Your task: Return only the lines from the one that contains "The height and" through the last line of the records below, exactly as they stand. Pictures are not part of the copy.

Extracted entries:
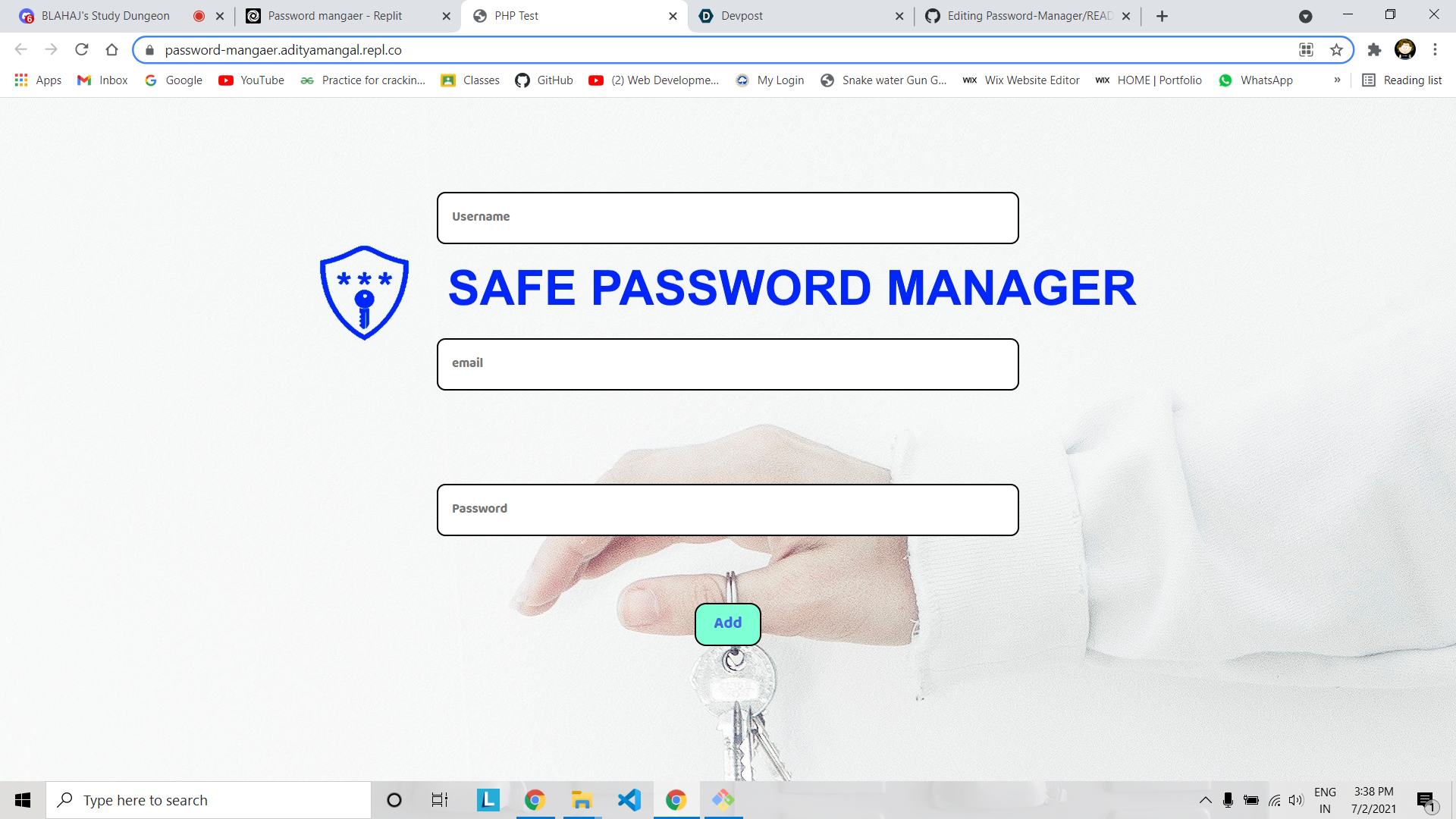Switch to the Devpost tab
1456x819 pixels.
(801, 16)
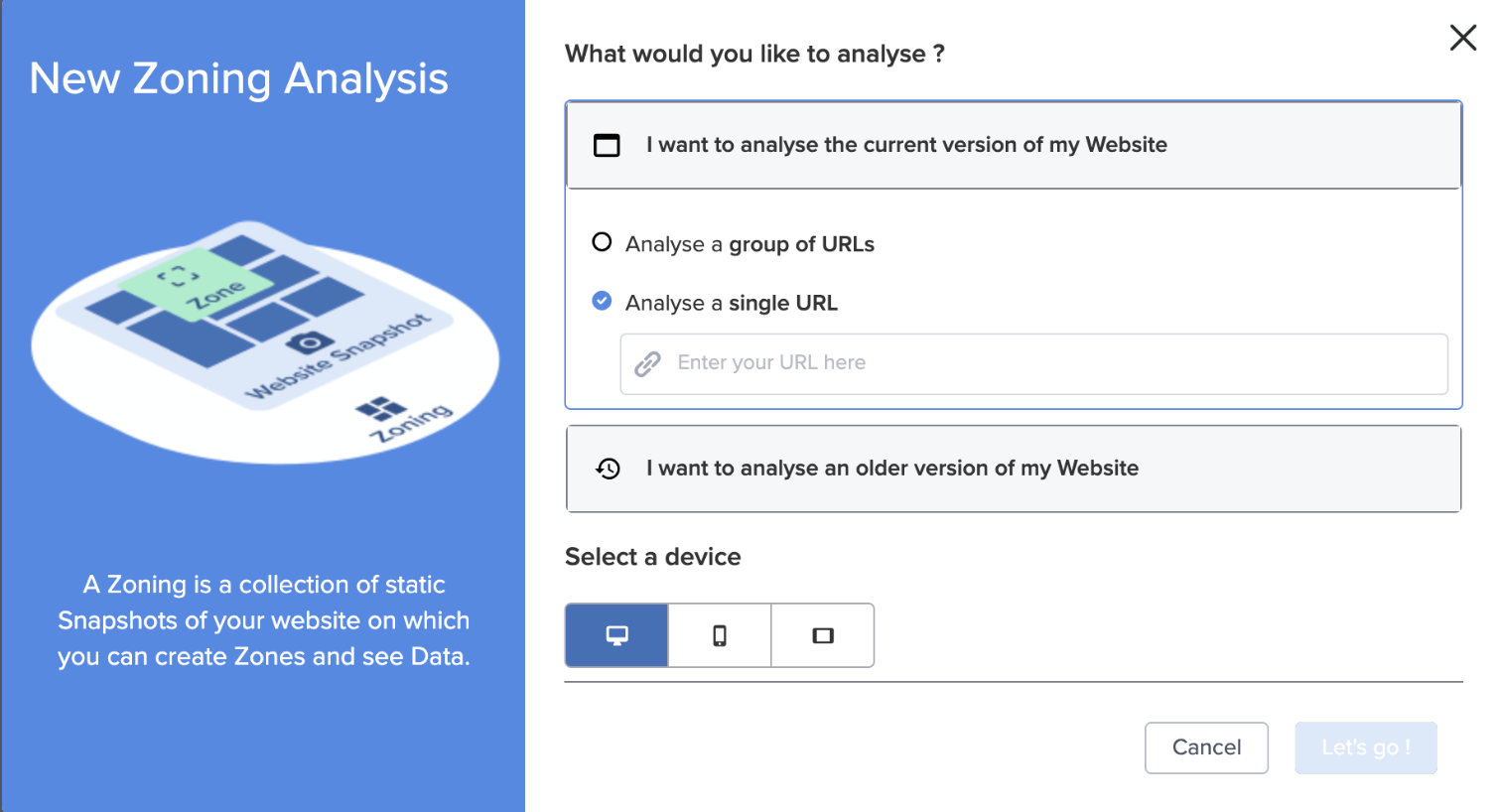This screenshot has width=1499, height=812.
Task: Select the mobile phone device icon
Action: [x=720, y=635]
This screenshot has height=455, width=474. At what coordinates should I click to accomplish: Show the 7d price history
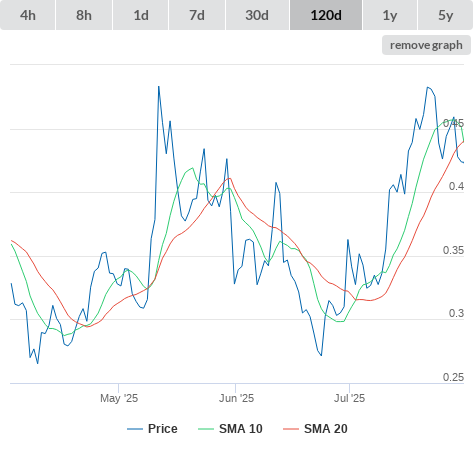(197, 15)
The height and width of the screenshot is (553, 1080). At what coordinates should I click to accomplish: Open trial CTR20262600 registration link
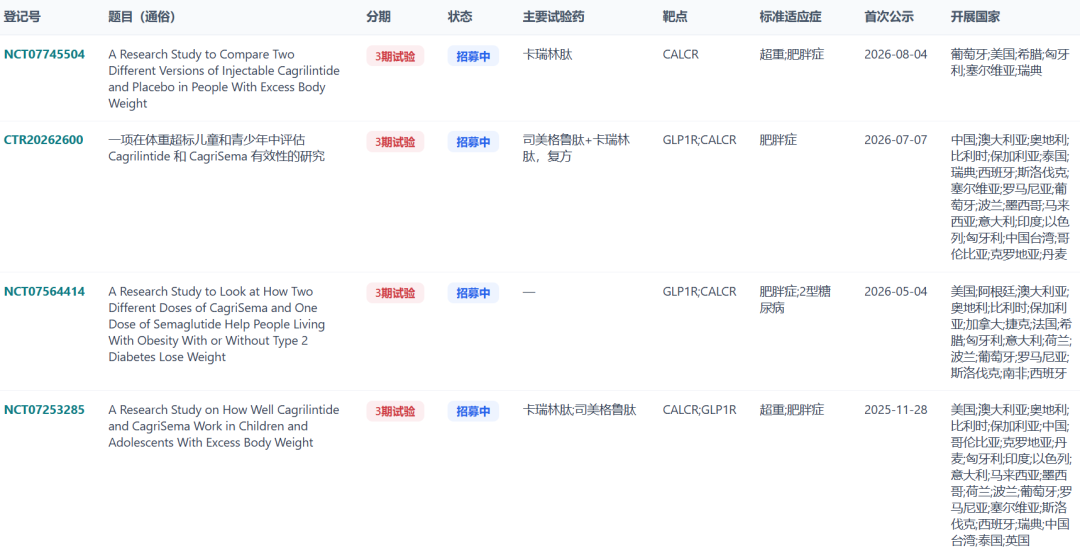point(43,140)
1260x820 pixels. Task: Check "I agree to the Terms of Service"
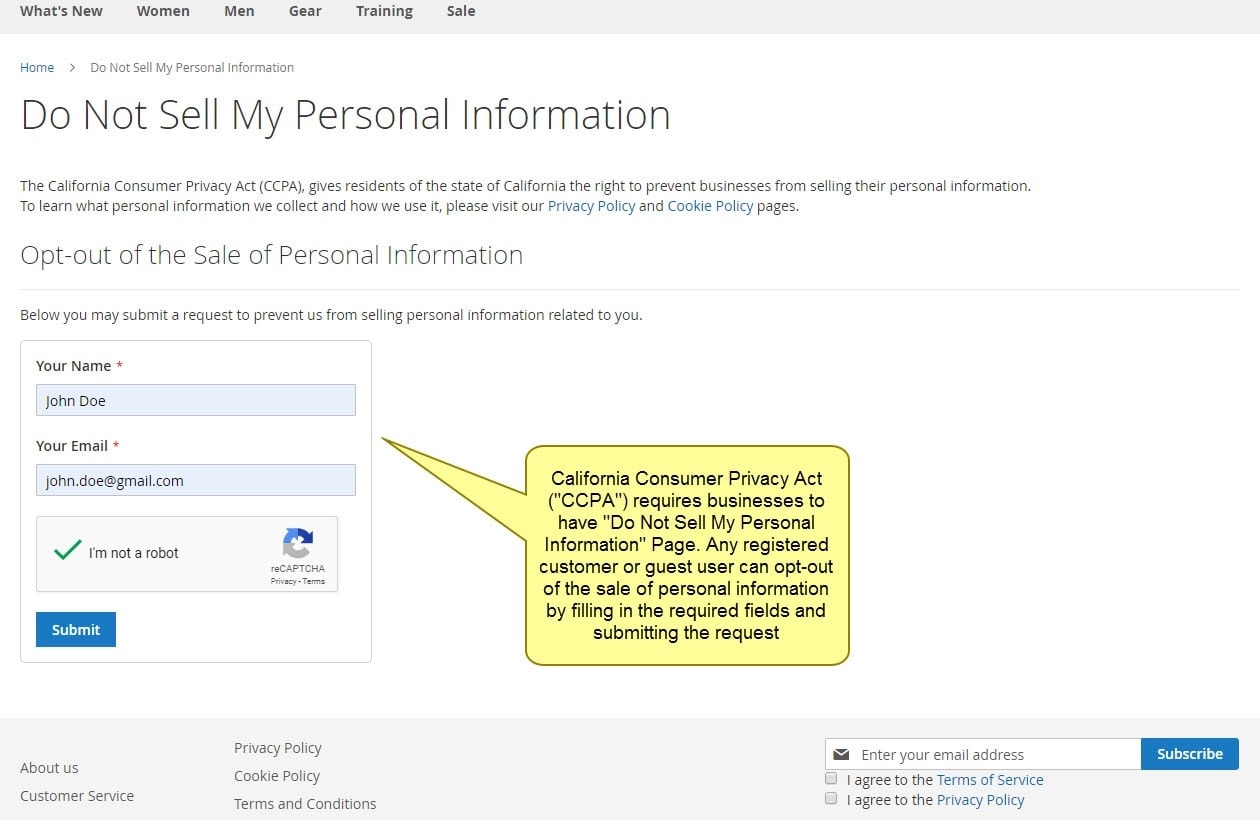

Answer to this problem:
The height and width of the screenshot is (553, 1080). At what coordinates should I click to accomplish: Open trial CTR20262600 registration link
point(43,140)
1260x820 pixels. Task: Check "I agree to the Terms of Service"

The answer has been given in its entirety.